Di ISSEI 2025, Saleh Husin bicara industri baja tak sekadar soal ekspor dan hilirisasi, tapi tentang kedaulatan, narasi nasional, dan keteguhan ASEAN menghadapi dunia.
Di tengah panggung pameran baja terbesar se-Indonesia, Iron Steel Summit & Exhibition Indonesia (ISSEI) 2025, seorang tokoh yang lama dikenal publik sebagai birokrat industri muncul dengan pendapat yang menarik. Menurut Saleh Husin, mantan Menteri Perindustrian dan kini Komisaris Krakatau Steel, industri baja bukan hanya soal logam, tapi juga martabat bangsa. Dan, sangat relevan dengan topik yang disampaikan, “Meningkatkan Daya Saing Baja Indonesia di Pasar Global.”

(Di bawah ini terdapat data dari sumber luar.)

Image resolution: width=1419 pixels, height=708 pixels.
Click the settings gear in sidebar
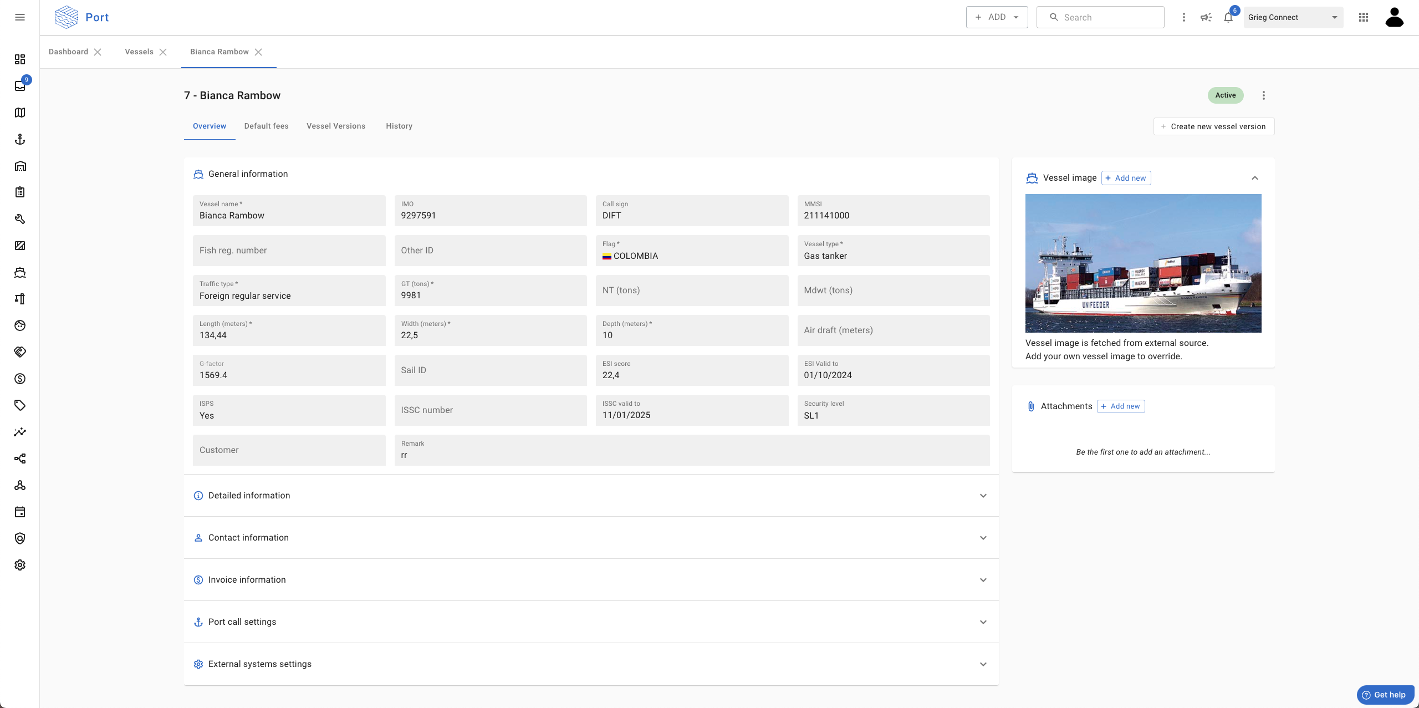click(x=20, y=565)
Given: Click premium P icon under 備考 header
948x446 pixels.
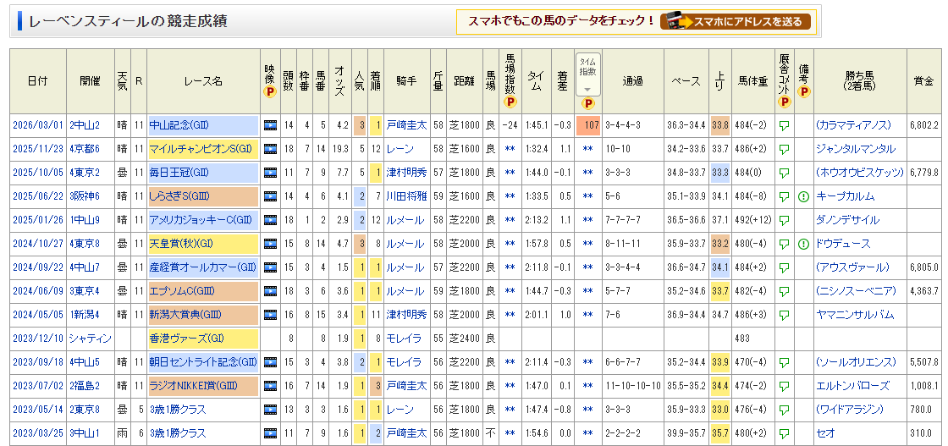Looking at the screenshot, I should point(803,91).
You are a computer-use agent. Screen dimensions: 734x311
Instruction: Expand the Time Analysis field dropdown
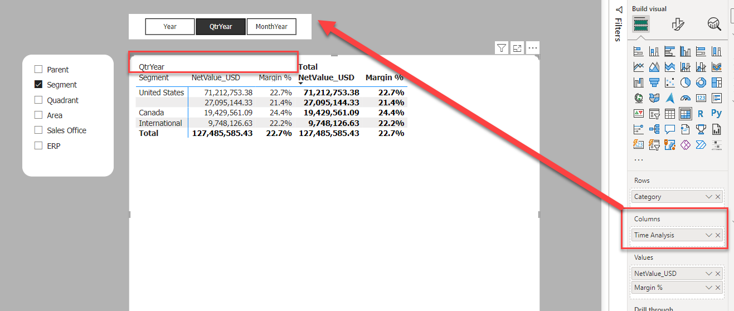[709, 235]
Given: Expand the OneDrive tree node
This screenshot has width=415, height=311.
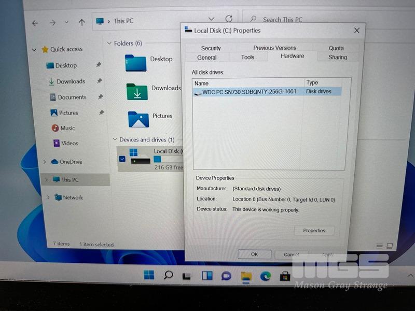Looking at the screenshot, I should click(45, 162).
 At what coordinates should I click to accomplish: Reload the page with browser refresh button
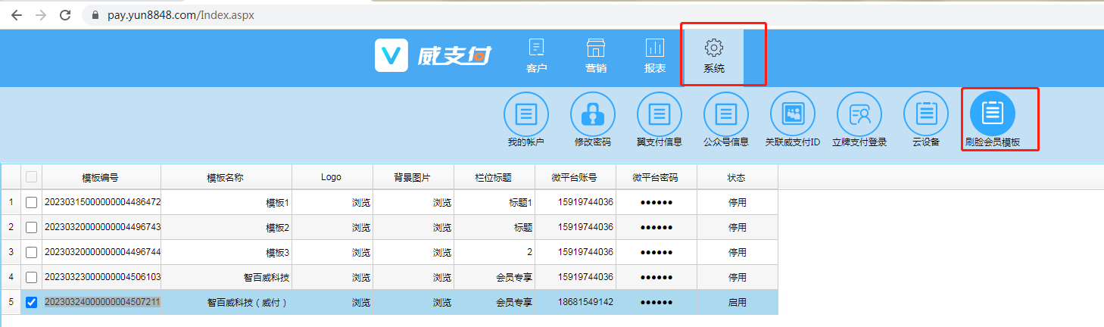pos(65,15)
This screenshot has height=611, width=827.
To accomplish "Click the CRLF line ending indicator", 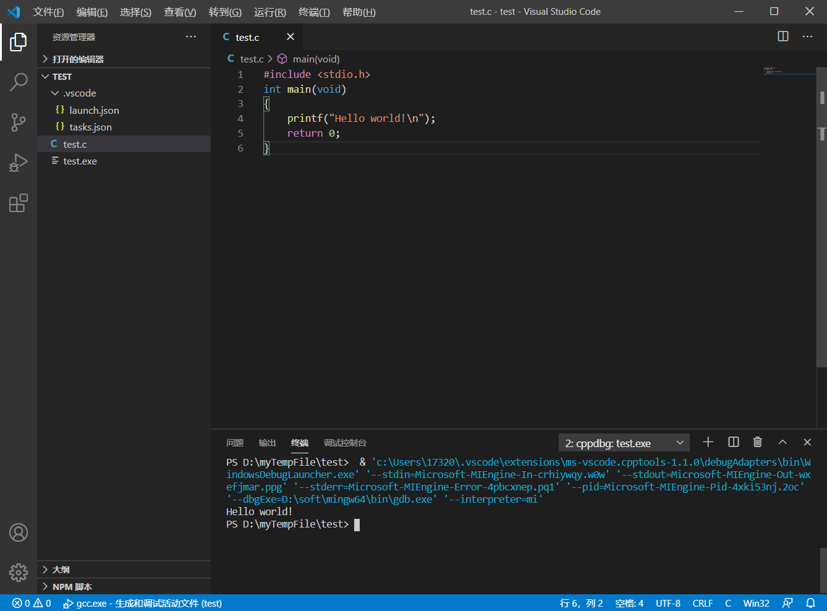I will click(702, 603).
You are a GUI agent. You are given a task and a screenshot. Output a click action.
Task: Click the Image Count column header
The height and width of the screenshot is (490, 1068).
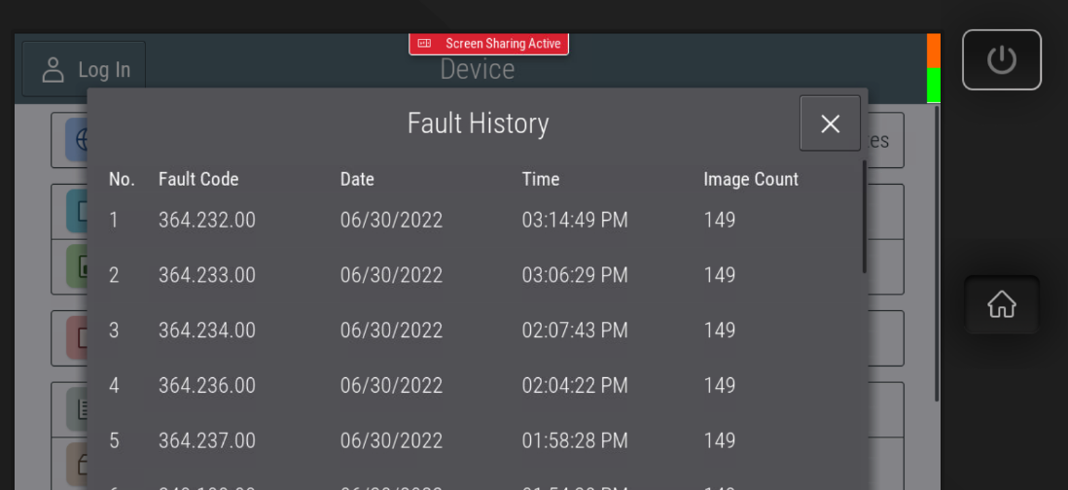[x=750, y=179]
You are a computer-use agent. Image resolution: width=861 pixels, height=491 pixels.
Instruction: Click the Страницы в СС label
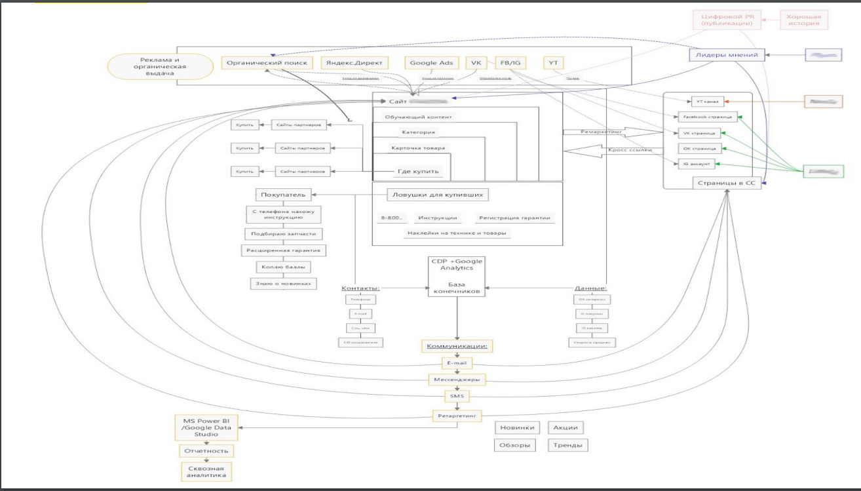tap(725, 184)
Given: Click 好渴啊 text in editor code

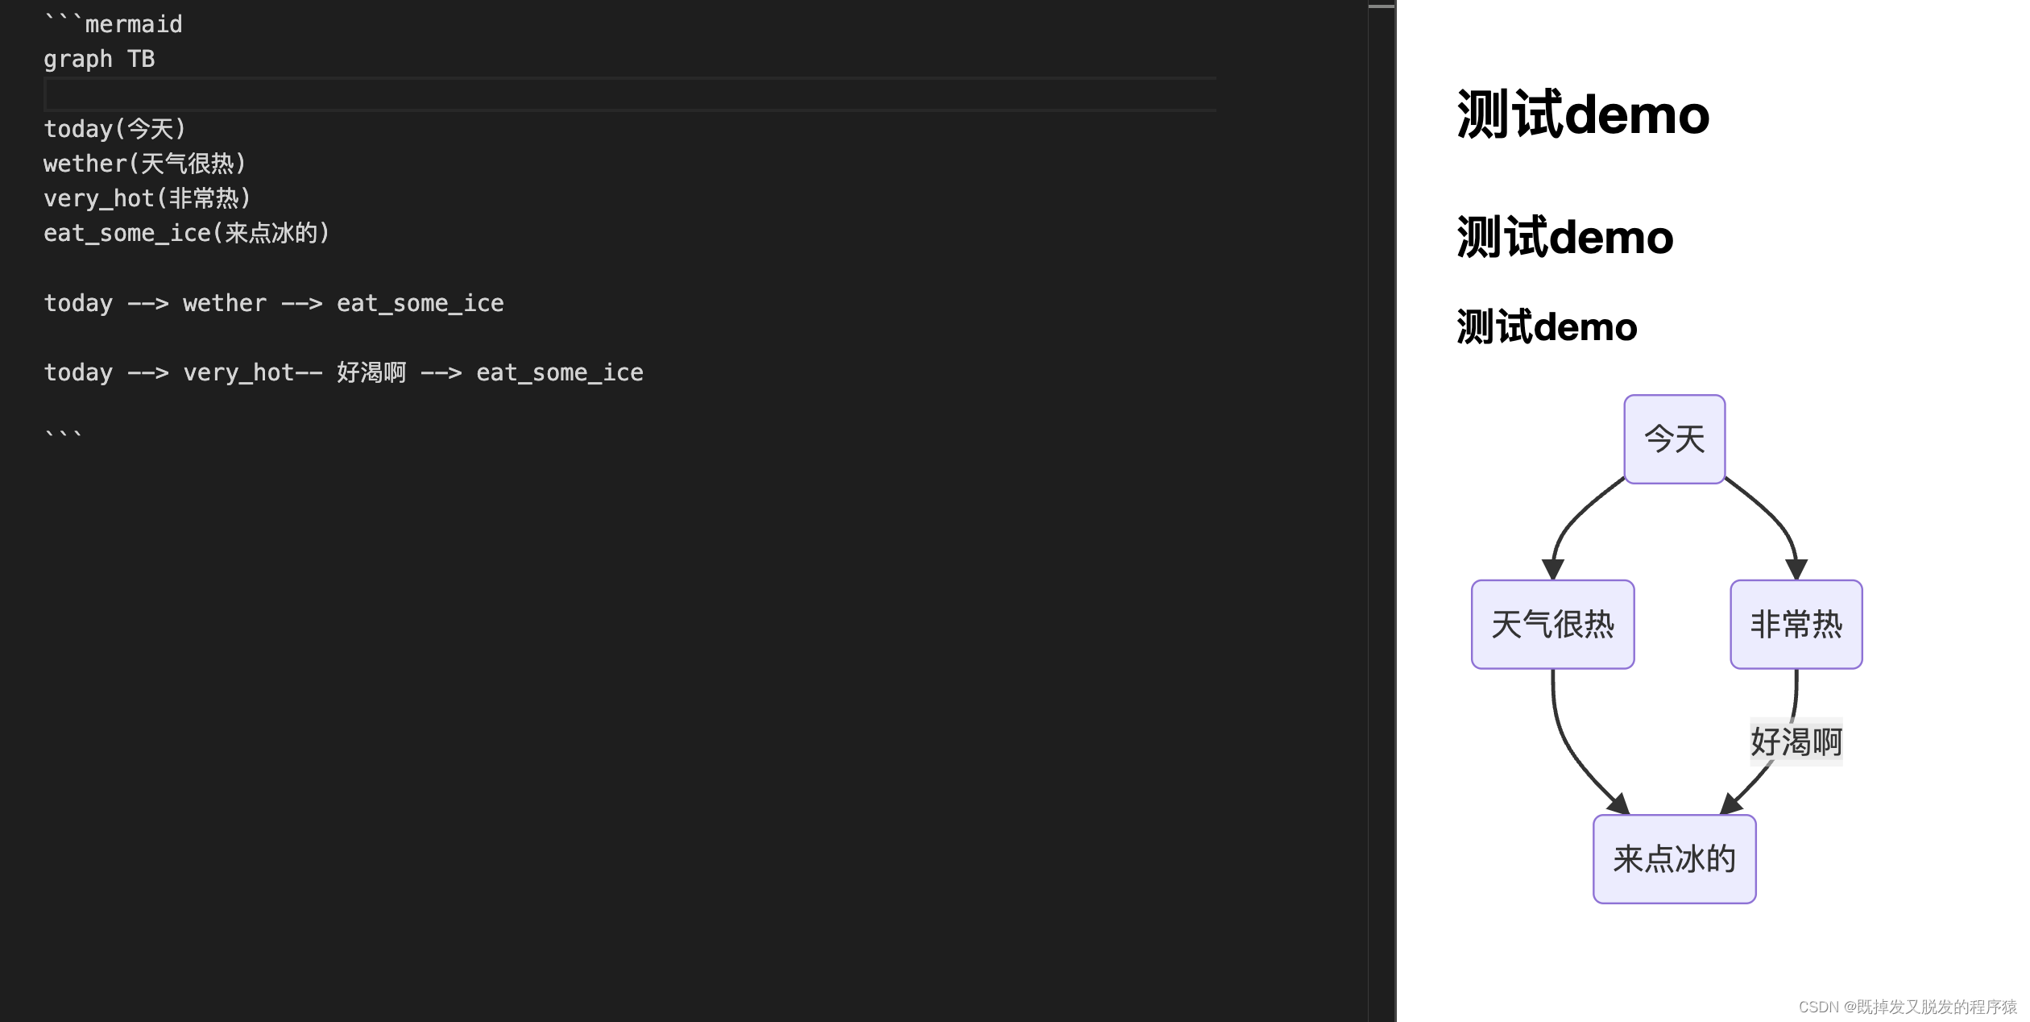Looking at the screenshot, I should 371,372.
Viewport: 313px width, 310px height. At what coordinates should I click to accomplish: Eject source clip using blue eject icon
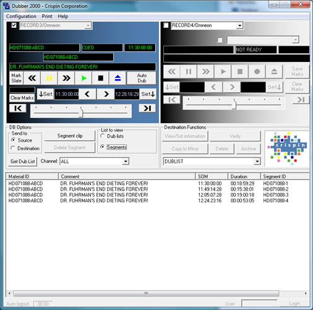click(x=118, y=78)
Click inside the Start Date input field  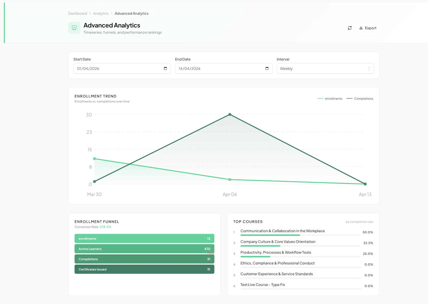pos(115,68)
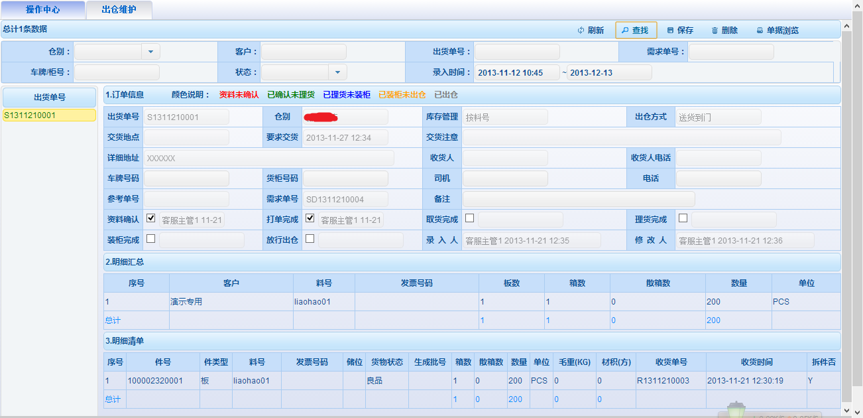Uncheck the 打单完成 checkbox
The width and height of the screenshot is (863, 418).
pos(310,218)
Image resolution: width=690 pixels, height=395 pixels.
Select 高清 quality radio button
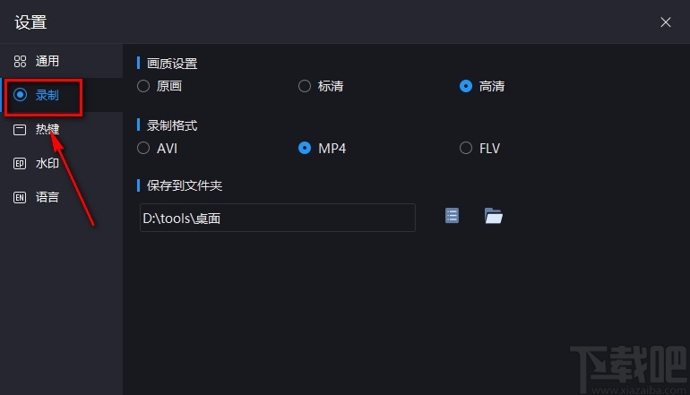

Dalam paparannya, Saleh menyebut fakta yang kerap luput dari euforia hilirisasi. Meski industri baja Indonesia tumbuh, dan Indonesia tercatat sebagai eksportir baja dunia, tetapi masih tertinggal dari negara-negara lain dalam cakupan pasar regional ASEAN. Pada 2024, Indonesia memasok sekitar 1,80% kebutuhan impor besi dan baja dunia, dan menempatkan posisi di urutan 19, lebih rendah dari Thailand (12) dan Vietnam (14).
Dia juga memaparkan, mengutip data dari World Bank (2023), kondisi logistik Indonesia, berada di posisi 61 dari 138 negara dari segi kinerja logistik, lebih rendah dari beberapa negara ASEAN lainnya, seperti Vietnam (43), Filipina (43), Malaysia (26), dan Singapura (1). “Faktor terpenting untuk meningkatkan LPI (Logistics Performance Index) adalah peningkatan kinerja sistem kepabeanan dan infrastruktur,” katanya.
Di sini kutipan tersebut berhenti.